Other state schools have places which are more diverse but they aren't on my doorstep!

So, what would you do? Send your DS to the local state school which is otherwise great? Or look elsewhere? We have other options both state and private.

OP posts:
TheMotherOfBears · 01/05/2018 11:39

@PenelopeFlintstone - I quite agree. DS would be devastated with no party mates no matter what the reason.

OP posts:
sportinguista · 01/05/2018 20:47

Ok, so we were in this situation and we managed till year three, we also had concerns about the academic standards too and religious bullying so it wasn't just the social isolation although that was a factor too. The schools around where we are are a similar split and in any case, we'd have little chance due to oversubscription anyway. Fortunately, we had the option to go home ed and we've never looked back. The social opportunities are far wider and he has friends whose birthday parties he gets invites to. It is sad and the losers are both sets of kids in a way.
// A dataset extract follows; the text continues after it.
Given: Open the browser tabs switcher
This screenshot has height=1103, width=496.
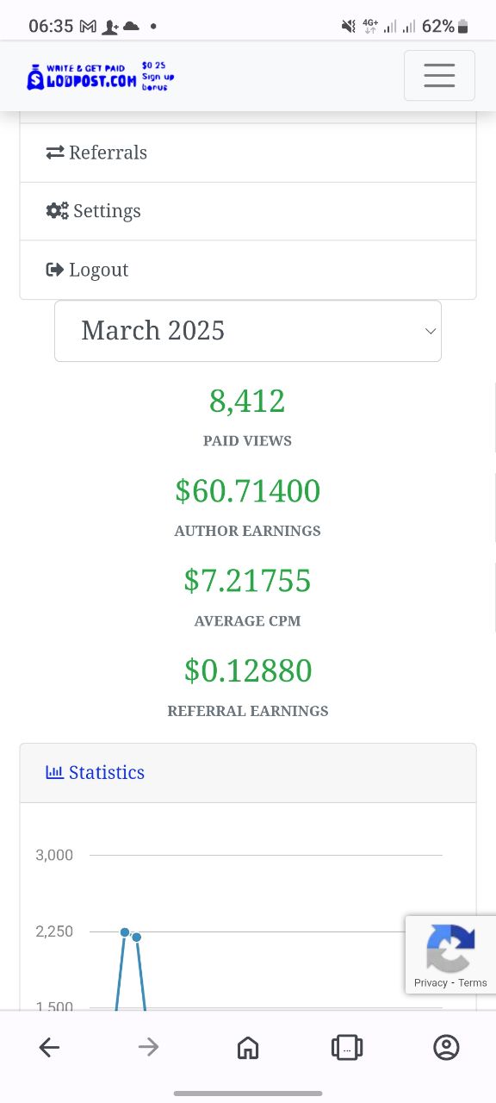Looking at the screenshot, I should tap(347, 1048).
But you cannot change things easily I tried to stick with it and I regret not doing this earlier. To be honest I'm now totally committed to home ed and love it!

SemperIdem · 01/05/2018 21:44

ellie

The Cardiff school my daughter is likely to go to is 94% ESL intake. People describe Cardiff as multicultural but it really isn’t. All other areas in the city are white majority, overwhelmingly so, with the area I live in being where the biggest Muslim community live. Next area over has the biggest Sikh community. Neighbouring area on the other side is where Cardiff’s historic black community lives.
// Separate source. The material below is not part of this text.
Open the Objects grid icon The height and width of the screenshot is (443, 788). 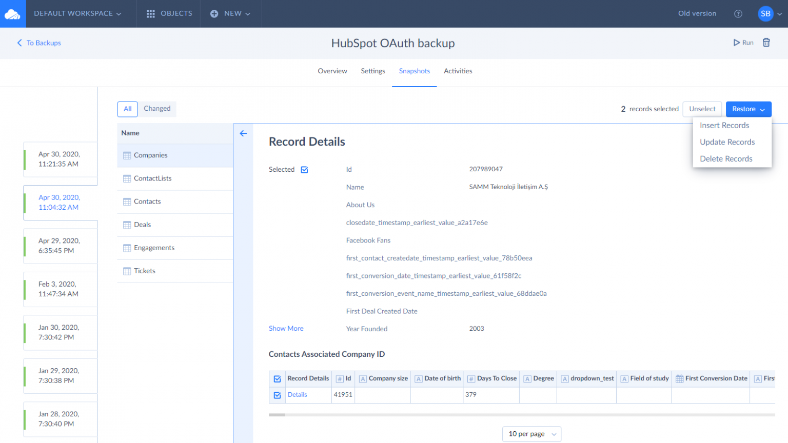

TinklyLittleLaugh · 02/05/2018 08:06

Thing is OP, a massive factor in your child succeeding academically. will be whether or not he enjoys going to school. And if he feels excluded he may switch off entirely, however good the academic standards.

drspouse · 02/05/2018 11:12

I have a BME DD and I wouldn't send her to an all white school BUT your child is getting a lot of exposure to White British people outside school.

The school DS goes to and that she will go to is about 25% non-White-British which is typical for our area except for some of the lower income estates where the schools are all White British (there is lower income housing off the estates too, and poorer families do tend to segregate on/off the estates, while better off families are less segregated).

DS has one particular friend who goes to Mosque school every weekday and we make an effort to play at the park at weekends with him - I just asked his mum for her number. But he doesn't tend to go to birthday parties it is true.

The other thing to consider is joining a women's group - we have a local Christian/Muslim group - and then you can get to know the mums. Refugee groups will also possibly include some school parents and your DC can get to know the other children from school that way.

drspouse · 02/05/2018 11:18

Re parties - my DS' close friend does not go to parties but we have a nice big bunch of friends including some from other ethnic backgrounds than my DS, though it is true his school is more diverse in the true sense of the word.
My DD has more friends that "look like her" not surprisingly and at the moment (she's in nursery) their parents are mainly those that work for the same large employer as me as it's a workplace nursery, so are from a variety of backgrounds and come to parties though they seem to mainly do family teas for their own parties.
However at school most of the BME children are Muslim and again do mosque school daily. If we struggle with parties etc. I think I will persuade her to also invite children from her own after school activities and maybe just have a small party.

drspouse · 02/05/2018 11:19

(But also - if you invite just one child from a different background as my DS did - the family may be wary. But inviting 10 and making sure you speak to all the parents in the playground may make the families more confident to come to the party).